* _Extract provided_
This project provides a Pytorch implementation of MONet with proposed extensions for incorporating temporal information across sequential frames in applicable domains (eg. games, videos) as well placing additional spatial constraints on produced segmentations to improve their spatial consistency.
Base implementation of MoNet is provided by the project MONet-pytorch.
This repository is developed and tested with python 3.7.3 on Ubuntu18.04. If you are missing python header files, install python 3.7-dev
Run the setup script:
./setup.sh
By default, models are configured for running on CUDA GPUs. To run on CPU, set the gpu_ids option to -1 as below:
python train.py --gpu_ids -1
- Download a CLEVR dataset:
wget -cN https://dl.fbaipublicfiles.com/clevr/CLEVR_v1.0.zip
- Train a model:
python train.py --gpu_ids -1 --batch_size 50 --dataroot /path/to/clevr_dataset --dataset_mode clevr --num_slots 4
For training on Atari, a static datset can be used as input or batches can be generated dynamically from a random or pretrained agent.
Run the train command with the following options:
# Collect frames from episode rollouts executed with a pretrained ppo agent
python train.py --game RiverraidNoFrameskip-v4 --dynamic_datagen --collect_mode pretrained_ppo
# Collect frames from episode rollouts executed with a random agent
python train.py --game RiverraidNoFrameskip-v4 --dynamic_datagen --collect_mode random_agent
Run the train commmand with the following options:
python train.py --dataroot /path/to/atari_dataset
Note: See atari-representation-learning repository for generating frames to build an Atari dataset. generate_atari_frames.py contains examples for generating a dataset.
We utilize Visdom for producing visuals during training. Launch the visdom server before starting the training. By default, the server is hosted on port 8097.
python -m visdom.server

* _Given problem 1_
Render the lines of the records as a numbered list with blank lines left out: begin at the line that contains "You are a GUI" and stop after the last line of the records. Leave the pictures out of your answer.
The MONet project text and the records are unrelated material.

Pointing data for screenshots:
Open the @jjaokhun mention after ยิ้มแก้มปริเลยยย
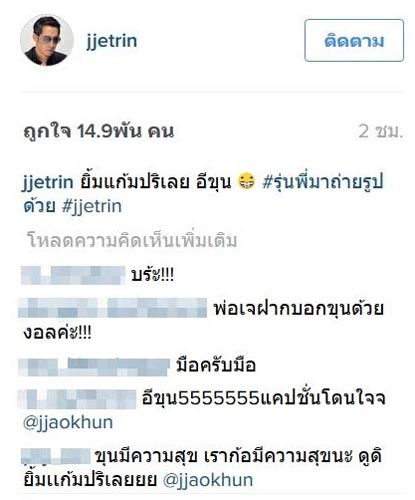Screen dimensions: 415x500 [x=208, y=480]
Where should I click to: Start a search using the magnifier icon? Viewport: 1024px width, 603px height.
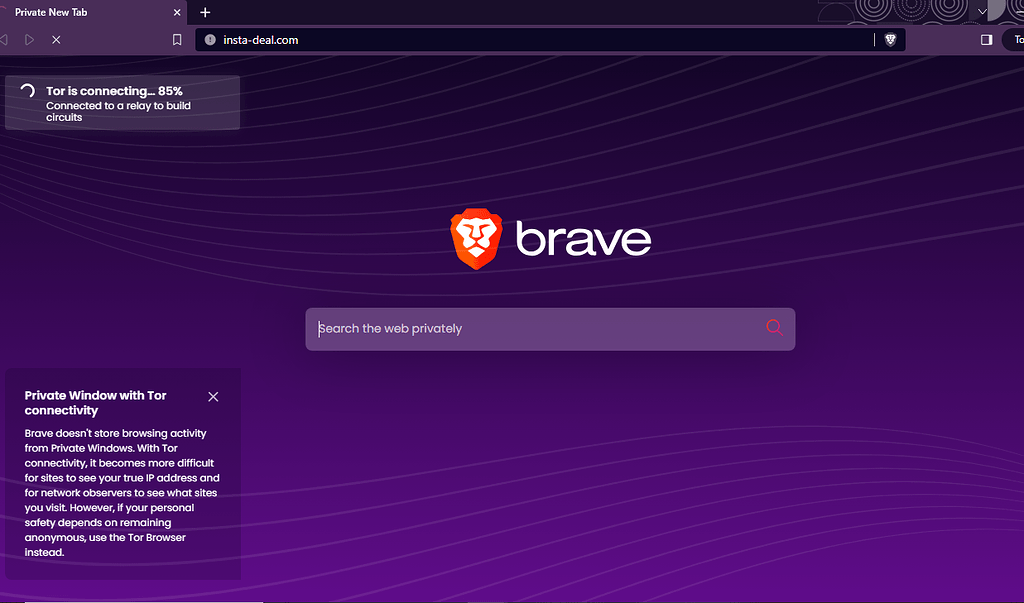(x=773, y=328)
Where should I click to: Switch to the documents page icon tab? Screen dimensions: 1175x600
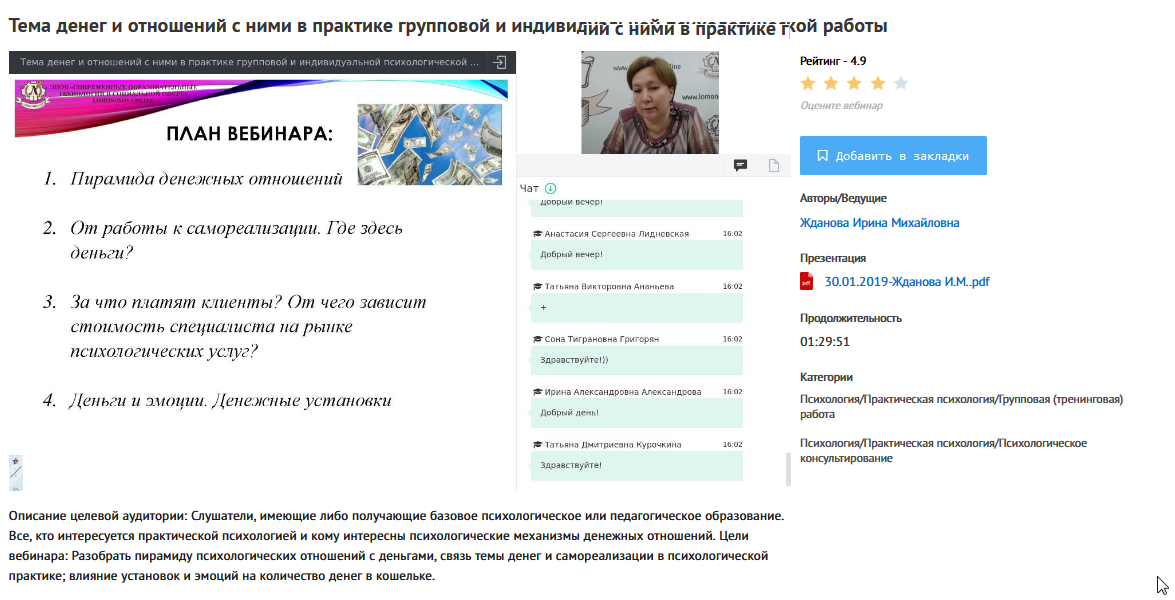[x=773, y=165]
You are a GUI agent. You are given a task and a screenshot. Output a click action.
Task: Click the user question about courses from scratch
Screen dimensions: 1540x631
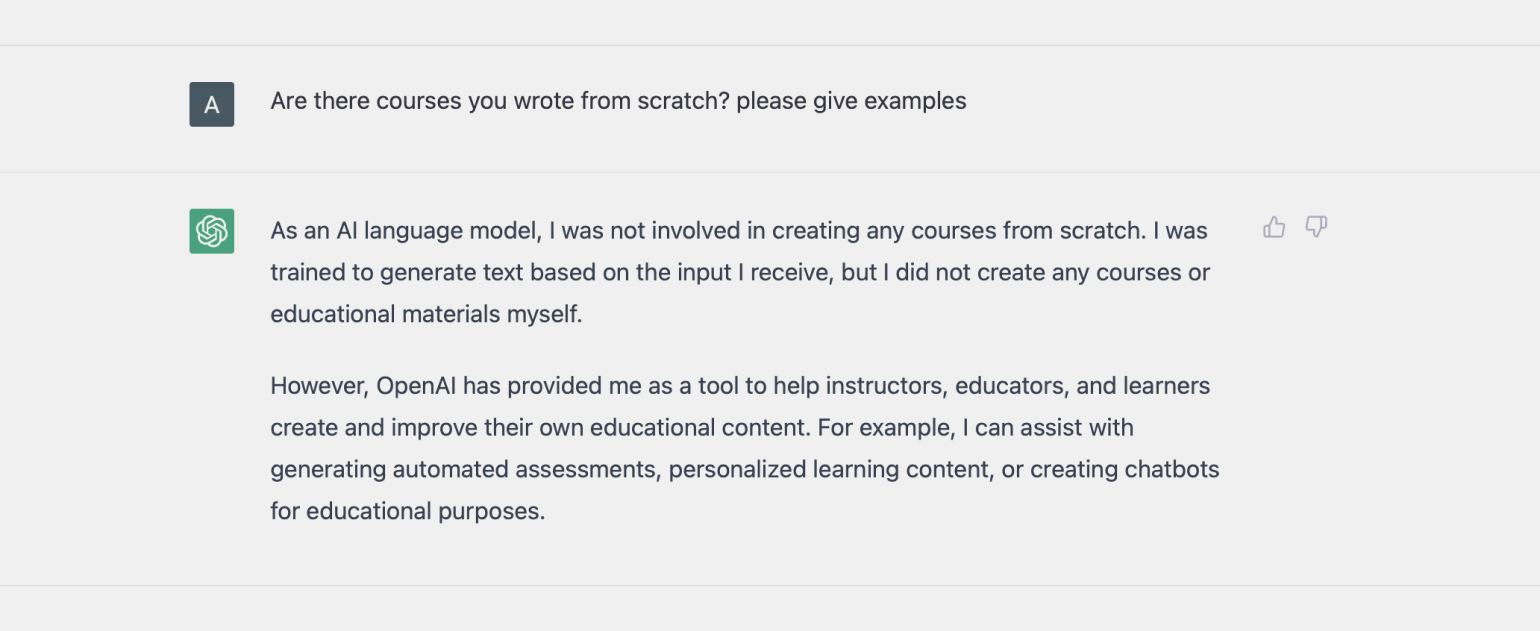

* _Given problem 2_
Do these statements agree with the MONet project text? Answer yes or no for each, quoting the deciding words. (a) The repository was developed and tested with python 3.7.3 on Ubuntu18.04. (b) Models are configured to run on CPU by default. (c) The Visdom server is hosted on port 8080 by default.

* _Expected answer 1_
1. You are a GUI agent. You are given a task and a screenshot. Output a click action.
2. Task: Click the user question about courses from scratch
3. Screen dimensions: 1540x631

* _Expected answer 2_
(a) Yes: "This repository is developed and tested with python 3.7.3 on Ubuntu18.04."
(b) No: "By default, models are configured for running on CUDA GPUs."
(c) No: "By default, the server is hosted on port 8097."